A boost in credit enhancement has helped specialty auto finance lender Exeter Finance break through the AA ratings ceiling with S&P Global Ratings — and also obtain its first-ever rating from Moody’s Investor Service.
Exeter, which is backed by the Blackstone Group, is no newcomer to the securitization market. The $550 million Exeter Automobile Receivables Trust (EART) 2018-1 is its 17th transaction since 2012.
Until recently, S&P capped its rating on the senior tranches of deals at AA, despite the fact that they benefited from considerable credit enhancement of 43.5%. And Moody's did not rate any of its previous deals. DBRS alone has assigned an AAA to the company's auto loan bonds.

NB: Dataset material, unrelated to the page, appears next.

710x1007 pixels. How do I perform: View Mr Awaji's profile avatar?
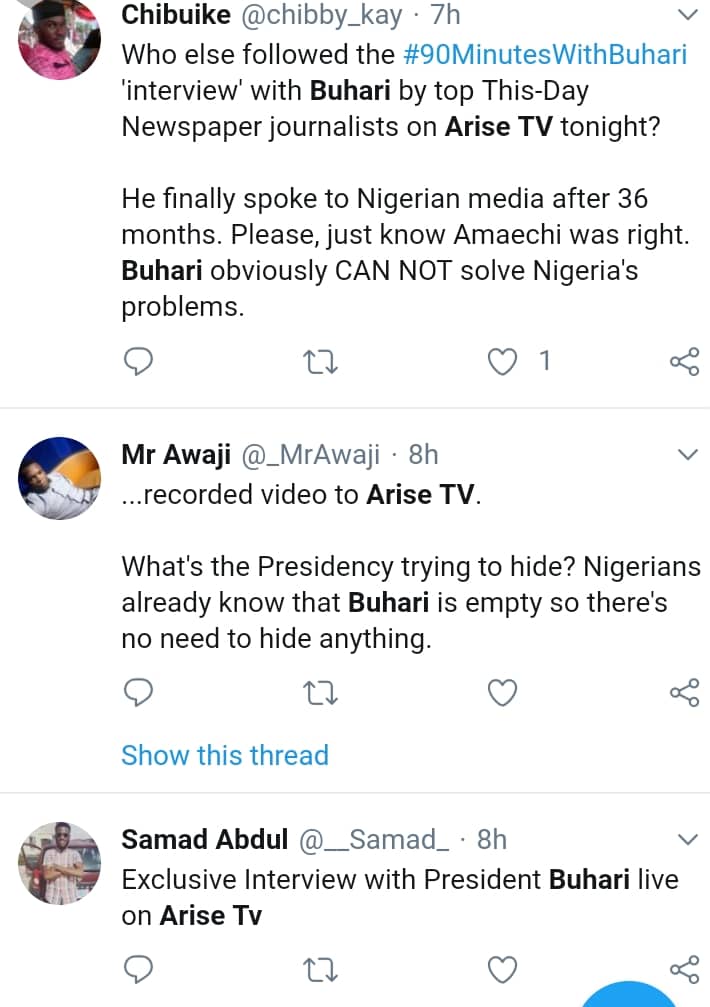(x=60, y=477)
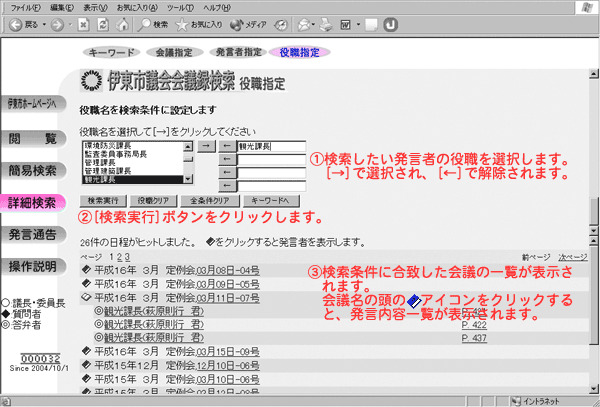The image size is (600, 407).
Task: Switch to the 発言者指定 tab
Action: [240, 50]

S&P cited a number of reasons for lifting the rating cap, including the fact that Exeter started turning a profit in 2017 and the fact that the early performance of deals completed in 2016 and 2017 has been better than that of its 2015 deals. Both the 2015-2 and 2015-3 transactions breached performance triggers, though both have since been cured.
Factors “that have contributed to the ratings cap in the past, namely several years of net losses at the corporate level and high management turnover, have abetted," the rating agency stated in its presale report.

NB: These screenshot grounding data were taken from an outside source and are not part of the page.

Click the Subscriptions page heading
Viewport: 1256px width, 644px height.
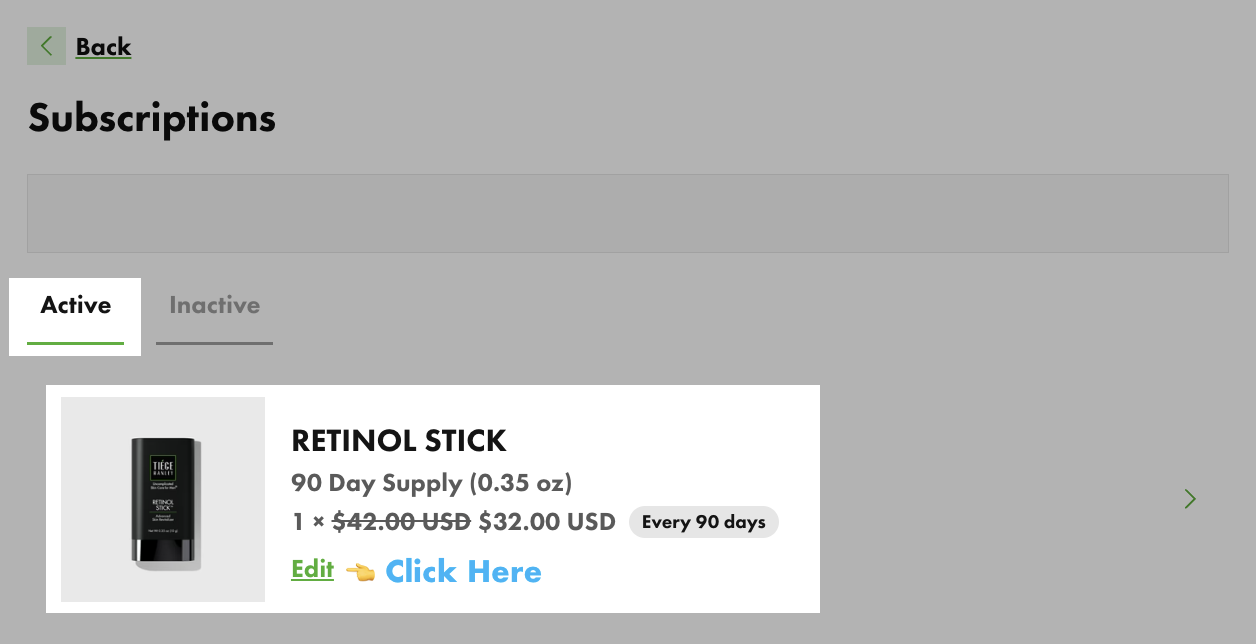152,118
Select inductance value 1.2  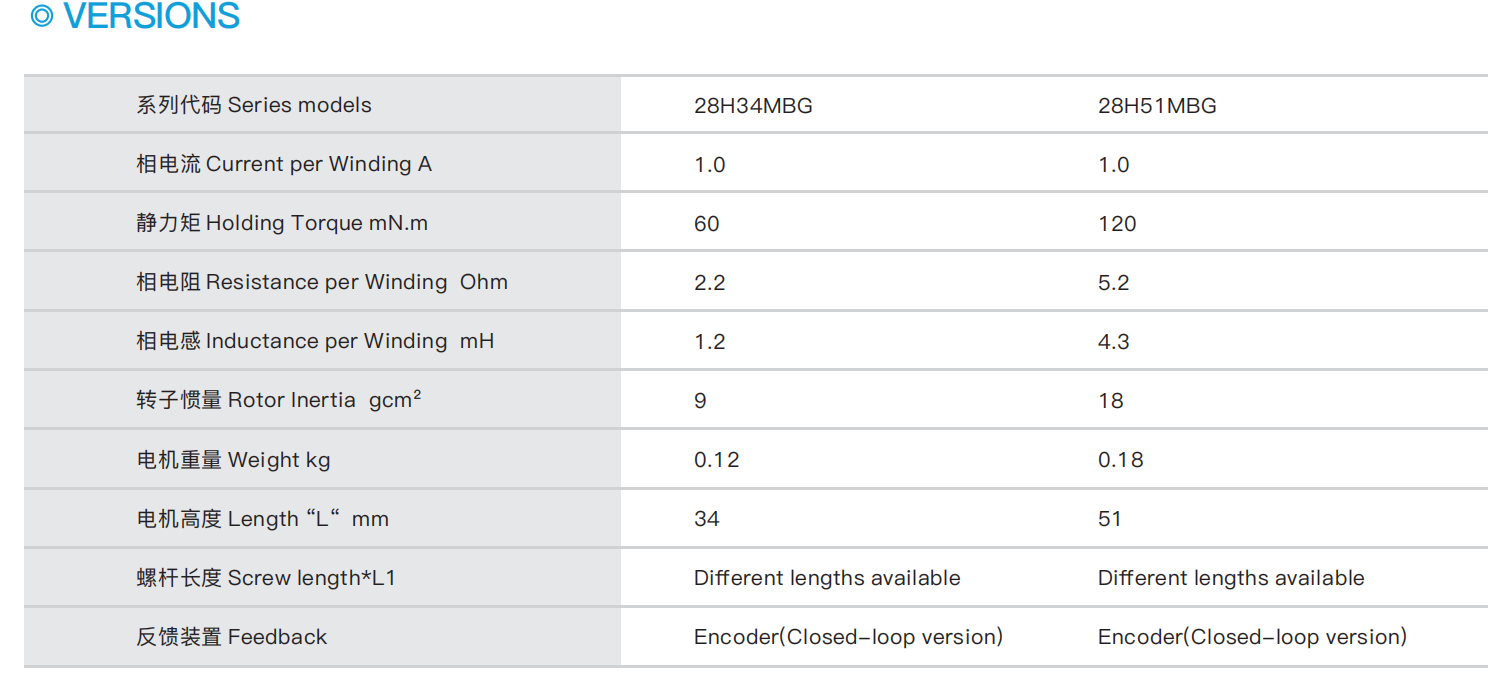(x=709, y=342)
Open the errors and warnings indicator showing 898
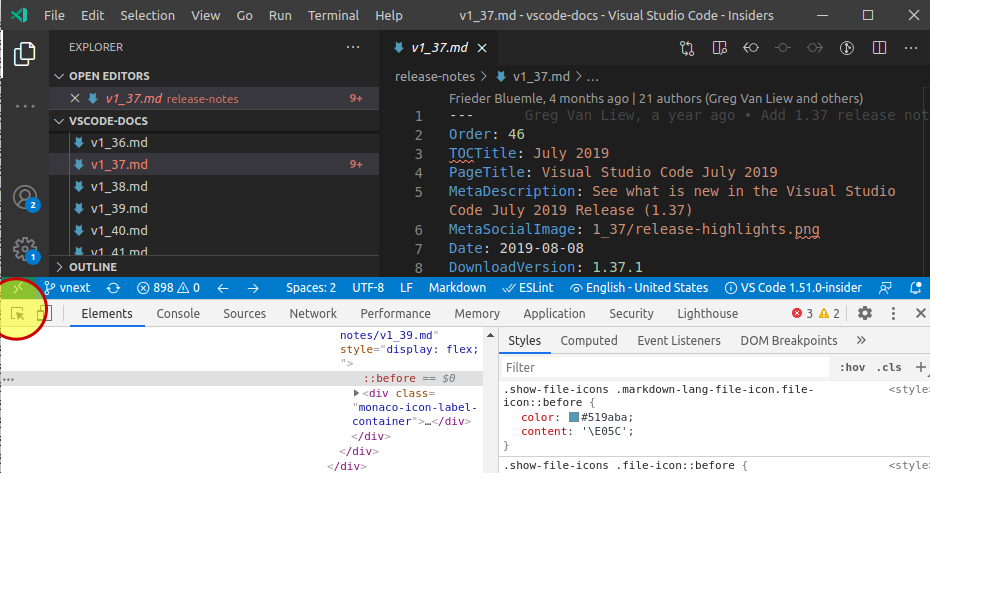The image size is (1000, 600). (168, 287)
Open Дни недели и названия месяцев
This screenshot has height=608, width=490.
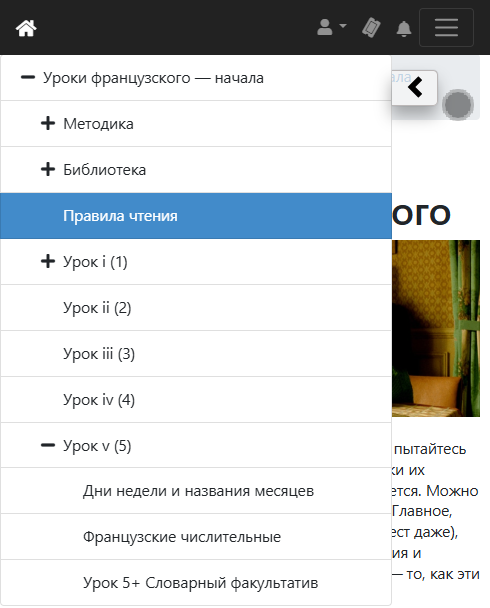[196, 491]
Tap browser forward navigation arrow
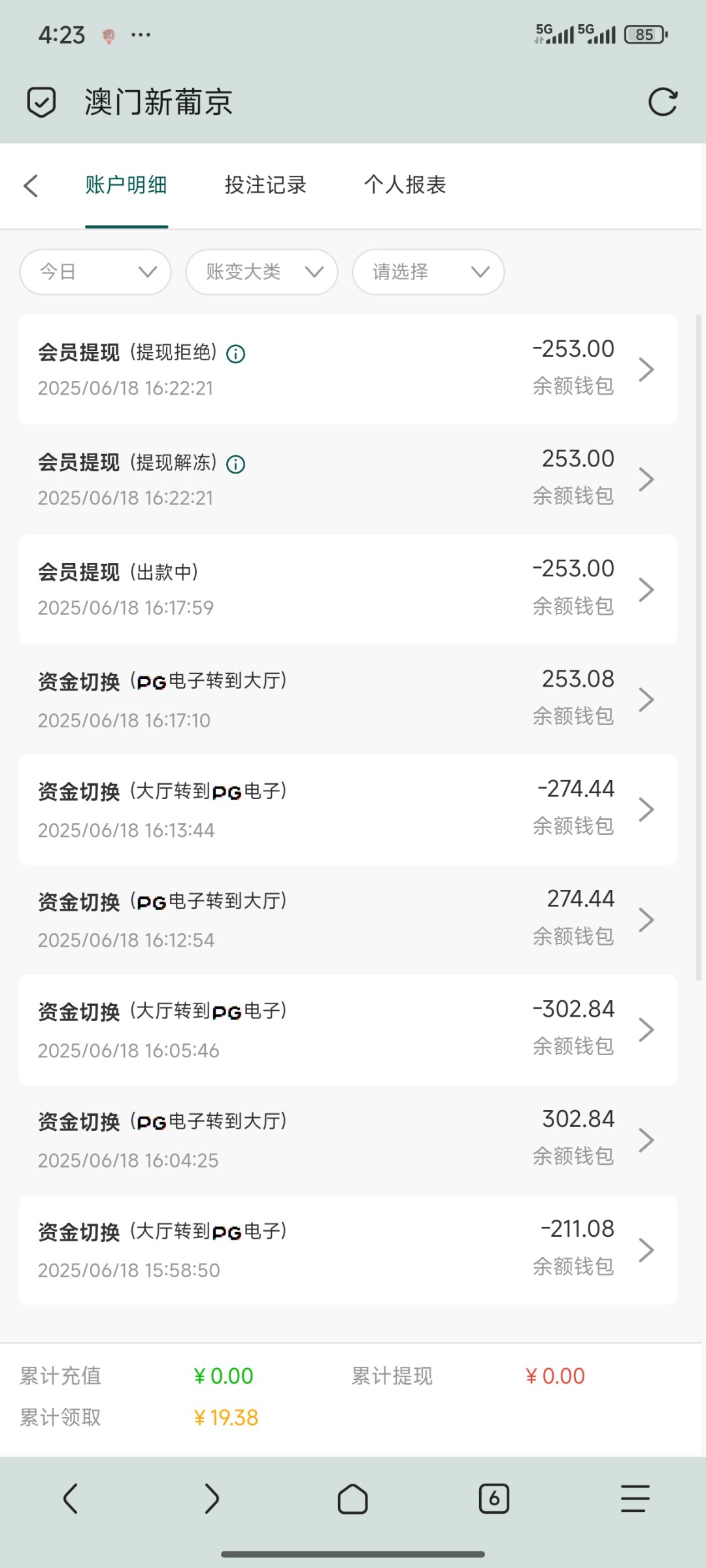The height and width of the screenshot is (1568, 706). pos(211,1499)
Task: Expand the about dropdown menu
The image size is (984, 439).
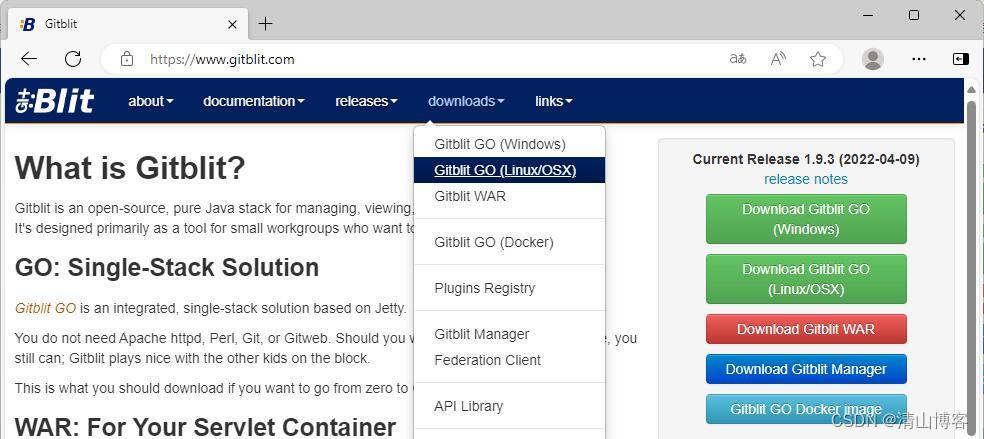Action: [150, 101]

But it doesn't hurt that Exeter significantly increased the credit enhancement on the senior notes of its latest deal, either. The $261 million of Class A notes to be issued are supported by 56.95% credit enhancement. That's up13.45 percentage points from the comparable tranche of the prior deal, which was rated AA by S&P.
The credit enhancement on the Class A notes includes subordination of 49.65% of the junior notes, a 2% reserve account and an initial overcollateralization of 5.3% slated to build to a target of 14.25%.
Four classes of subordinate notes will also be issued: $86.2 million in Class B notes due 2022 with double-A ratings from S&P and DBRS, plus an equivalent Aa1 from Moody’s; Class C notes due 2023 sized at $81 million with a A/Aa3 ratings; a BBB/Baa2-rated tranche of Class D notes also due 2023 totaling $92.1 million; and six-year Class E notes tranche of $29 million rated BB by S&P and DBRS (no ratings from Moody’s).
Excess spread is estimated at 15.07%, which is slightly decreased from Exeter’s previous deal.
Many of the pool's collateral characteristics are in line with those of Exeter's prior deals, the ratings agencies reported. The lightly seasoned loans (four months, on average) carry an average balance of $16,222 per account at 21.89% APR on an average of 70-month original terms.
However, the weighted average FICO of 567 is lower than those of 2016-2017 securitizations by Exeter, and the latest deal includes a higher percentage of deep subprime borrowers with FICOs under 540 (28.4%, compared to a range of 23.5%-27% in 2016-2017 transactions).
On the plus side, the loan-to-value ratio is similar to past deals at 110.6 and the pool includes a higher percentage of new-car loans (28.6%) than Exeter's previous offerings.
DBRS and Moody’s expected cumulative losses of 19.5% and 20%, respectively, over the life of the transaction. S&P’s 20-21% range of cumulative net loss expectations is unchanged from the agency’s review of Exeter’s 2017-3 transactions.
In the past calender year, Moody's has initiated ratings on a number of subprime auto securitizations, including CIG Financial last November and Credit Acceptance Corp. in June 2017. Moody's has also rated post-crisis deals from Santander Consumer USA, GM Financial (on the AmeriCredit platform), and DriveTime.
Citigroup is lead structuring agent on the deal, expected to close on Jan. 31.
As of Sept. 30, the Irving, Tex.-based lender serviced a portfolio of approximately 230,000 auto loan contracts with an outstanding balance of $3.4 billion. The total percentage of delinquencies of the portfolio is down at 17.2% and net losses of 9% have improved over 2016, but are still higher than 2012-2015 levels.